From the forum thread on disc brake conversions below, write out word for word the passage that opens with the words "I converted from" and closes with "if I repeat.".

═══ Excerpt provided ═══

# best power disc brake conversion for a 67 lemans



## virginiavenom (Feb 20, 2011)

I'm looking for a complete power brake kit for my lemans, either all 4, or the front with capability of doing rears later. if possible with new spindles or 2" drop spindles I have 17 inch wheels
I've heard of problems with the SSBC kit. would like some testemonials from those that have converted and what kit you bought

thanks
Phil


----------



## geeteeohguy (Feb 2, 2008)

I did a front disc conversion on a '65 GTO with spindles, discs, and calipers from a junked '69-'72 Cutlass. The '69-'72 A-body stuff is high quality, made in USA, made by GM, fits perfectly, and the entire cost was $90. We did it in an afternoon.


----------



## virginiavenom (Feb 20, 2011)

sorry man, looking more for a mainstream kit, IE, baer, wilwood, brembo, PBR, SSBC, that kind of thing.


----------



## Jeff's Classics (Feb 24, 2010)

I converted from drums to Baer Super Street kit in August. I posted some of this in your introduction post over the weekend, so forgive me if I repeat.
Kit mounts on stock disc or drum spindles, uses the stock MC and booster, and includes hubs with bearings, brackets, drilled and slotted rotors, nice looking calipers, and stainless braided hoses. Easy install, the most time consuming part was verifying the clearance between the caliper and rotor is within spec, and installing the supplied shims, if necessary. Stops straight and true, very nice! There is quite a bit of brake noise just as the car comes to a final stop, but it is getting better, and Baer says you need a few hundred miles to wear the zinc off the rotors, bed the pads, and season the rotors before the noise will fully go away. All in, I'd do it again in a heartbeat, and am considering a bigger Baer kit for my Corvette to replace the less than ideal stock 4-piston calipers.
Good customer support, too, so far.
Jeff


----------



## BearGFR (Aug 25, 2008)

═══ Records provided ═══

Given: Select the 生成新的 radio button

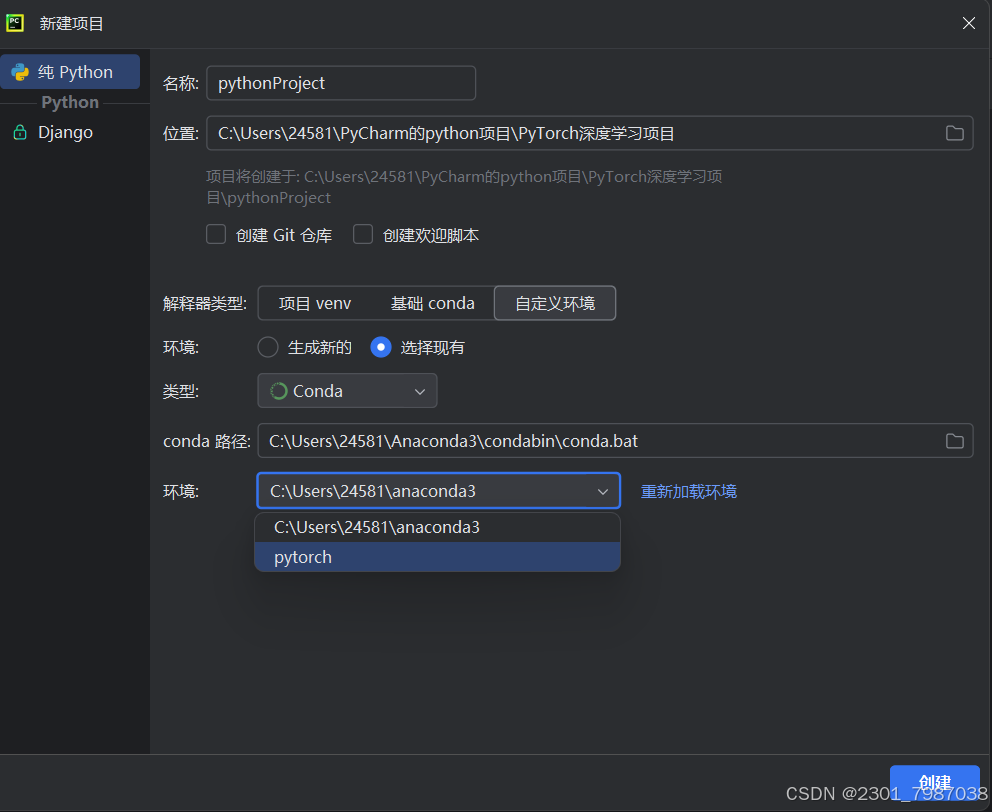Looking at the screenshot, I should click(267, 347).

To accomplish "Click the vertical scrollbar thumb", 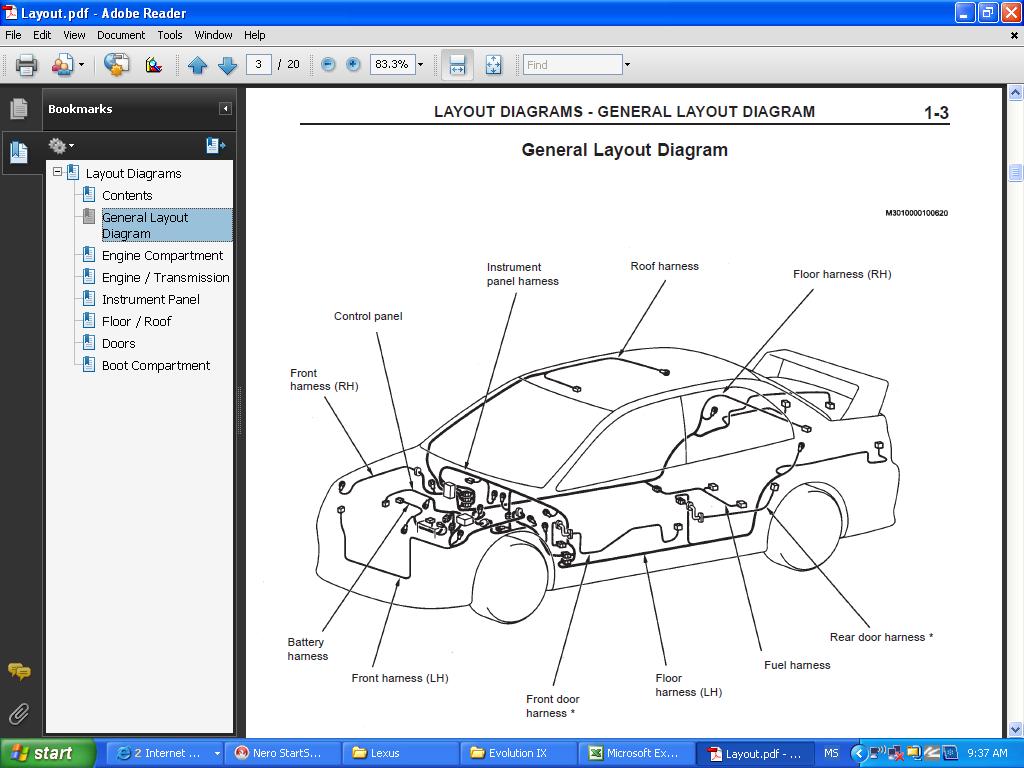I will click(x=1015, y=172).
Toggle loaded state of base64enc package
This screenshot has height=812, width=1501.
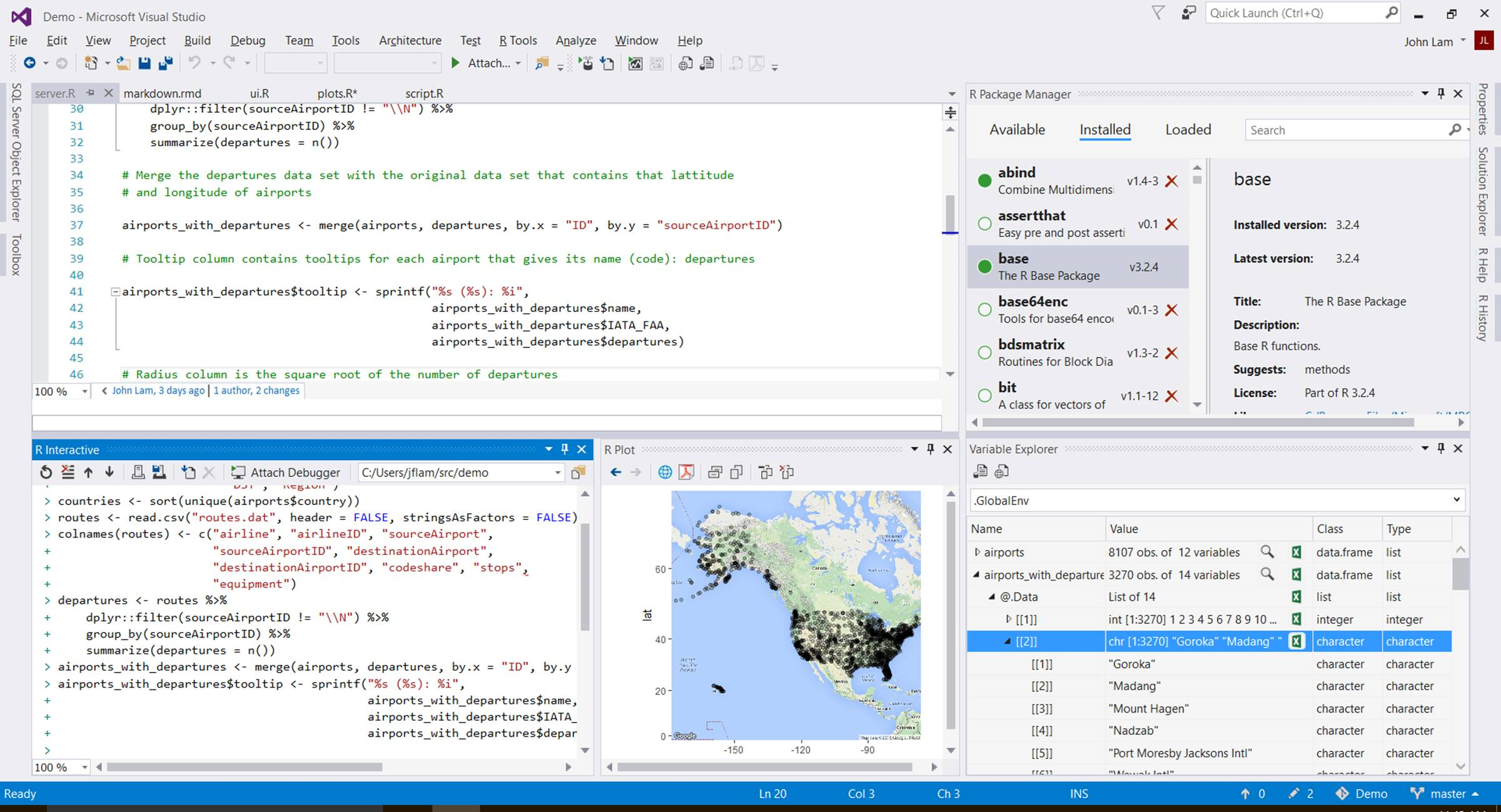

═══
═══ Records provided ═══

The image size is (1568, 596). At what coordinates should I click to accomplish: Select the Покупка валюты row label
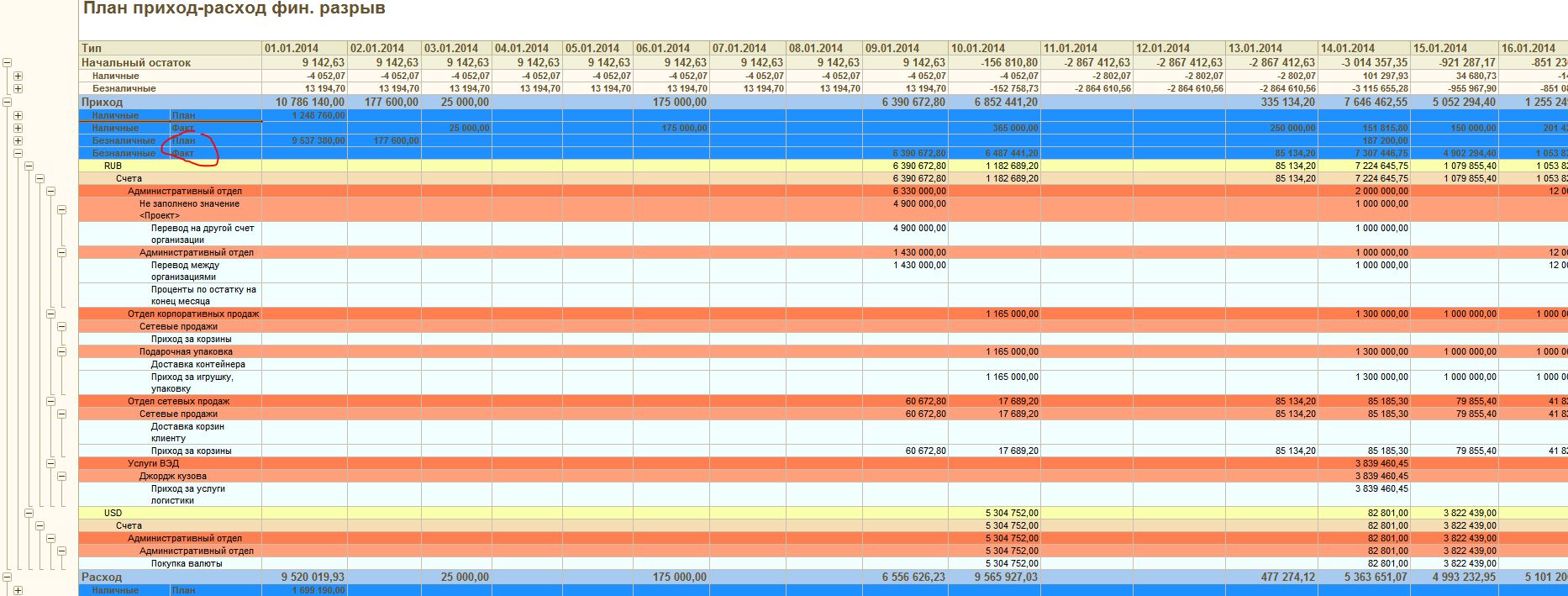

═══
═══ Records provided ═══

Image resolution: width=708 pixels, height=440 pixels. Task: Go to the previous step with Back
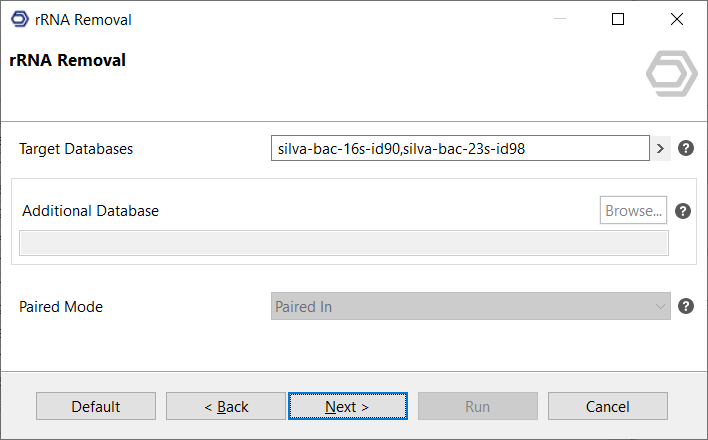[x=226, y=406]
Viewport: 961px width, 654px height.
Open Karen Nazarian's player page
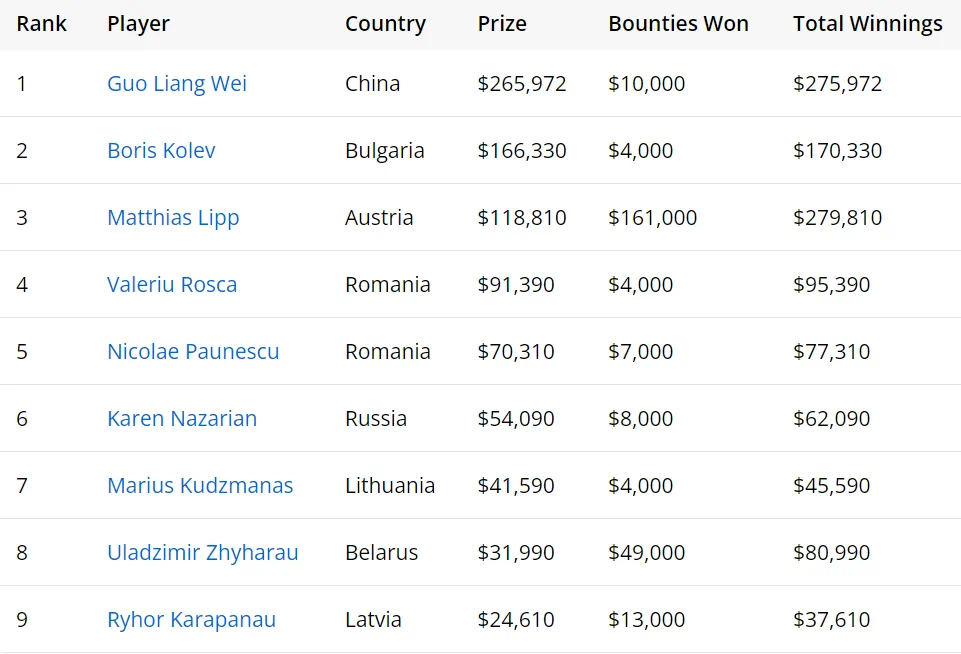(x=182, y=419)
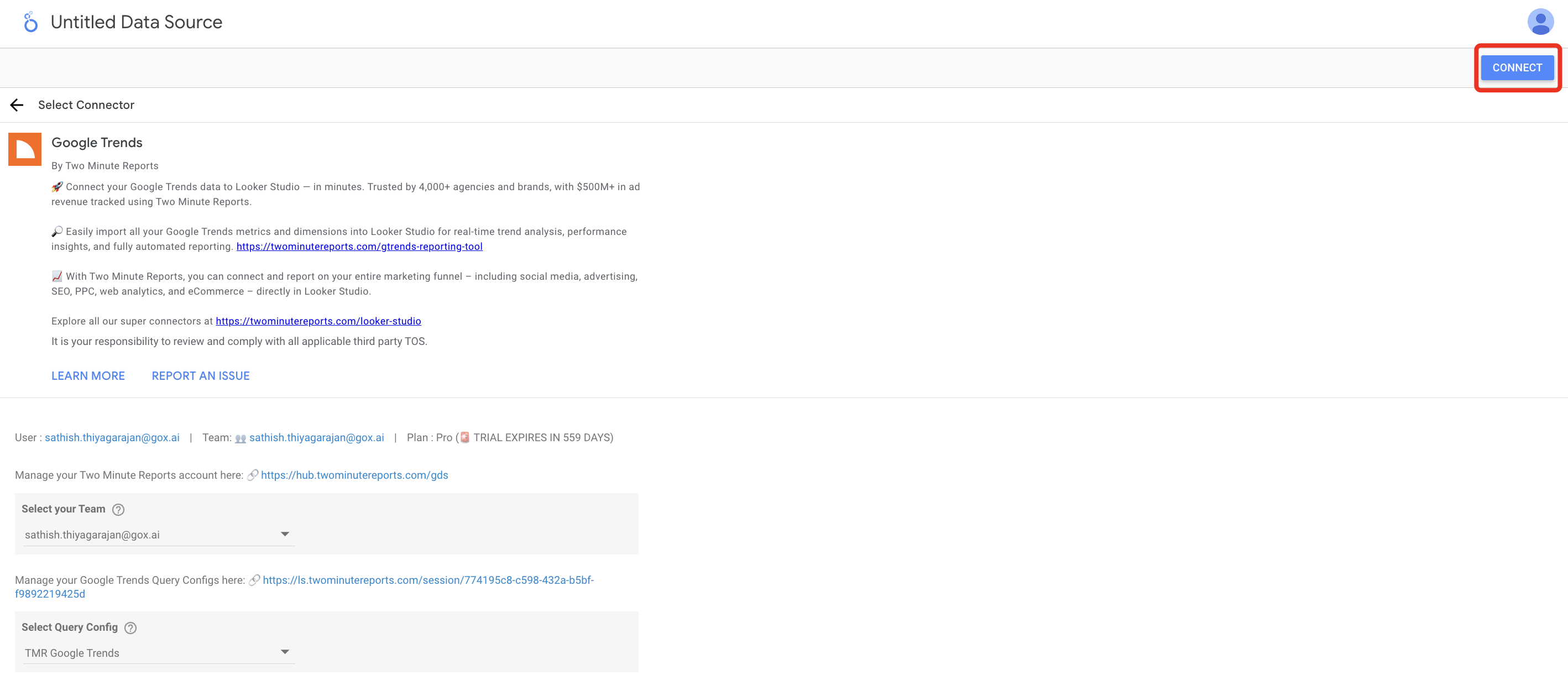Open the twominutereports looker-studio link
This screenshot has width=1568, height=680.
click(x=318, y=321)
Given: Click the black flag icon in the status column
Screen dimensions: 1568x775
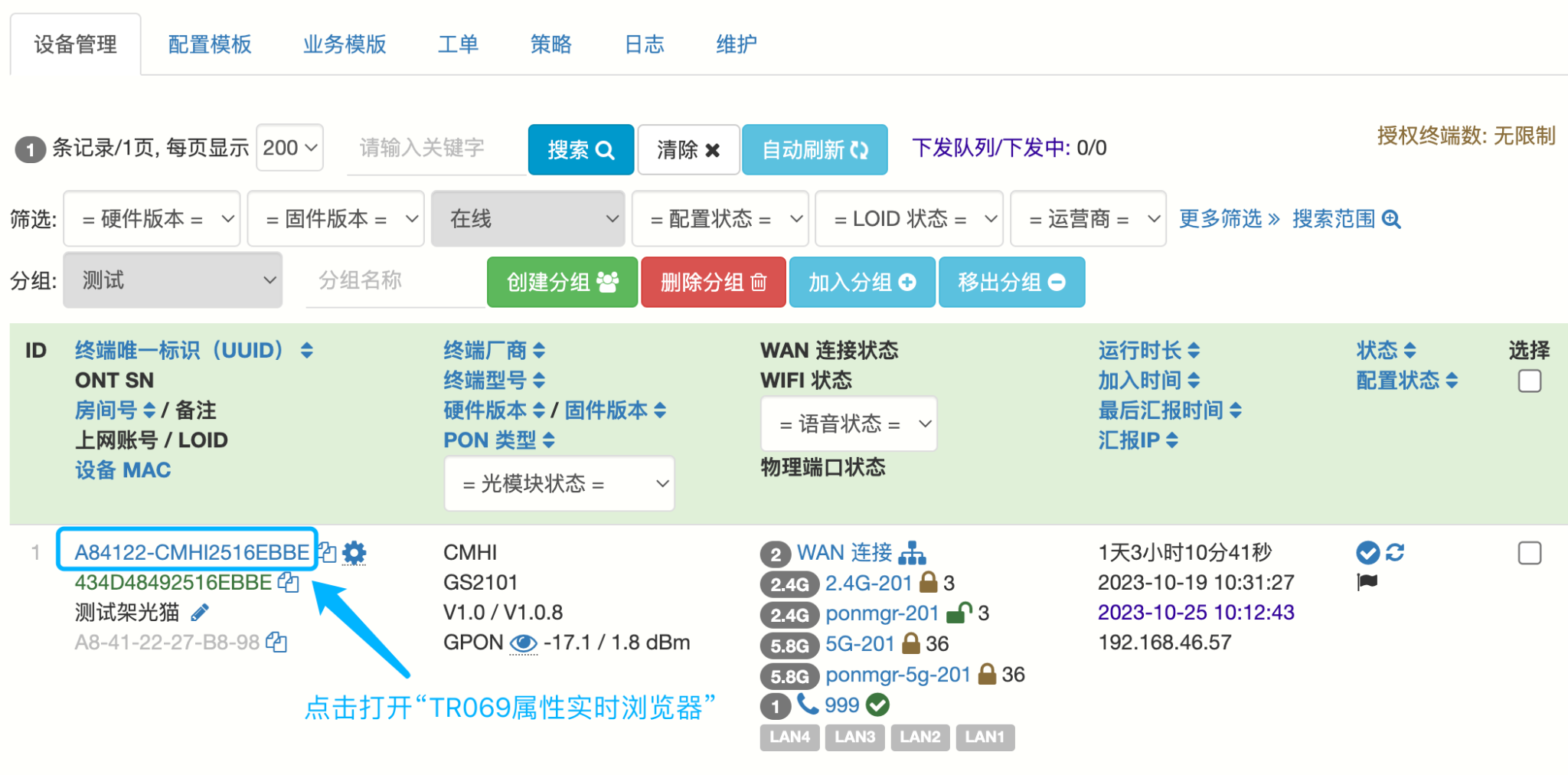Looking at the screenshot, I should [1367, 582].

═══

Response below:
I converted from drums to Baer Super Street kit in August. I posted some of this in your introduction post over the weekend, so forgive me if I repeat.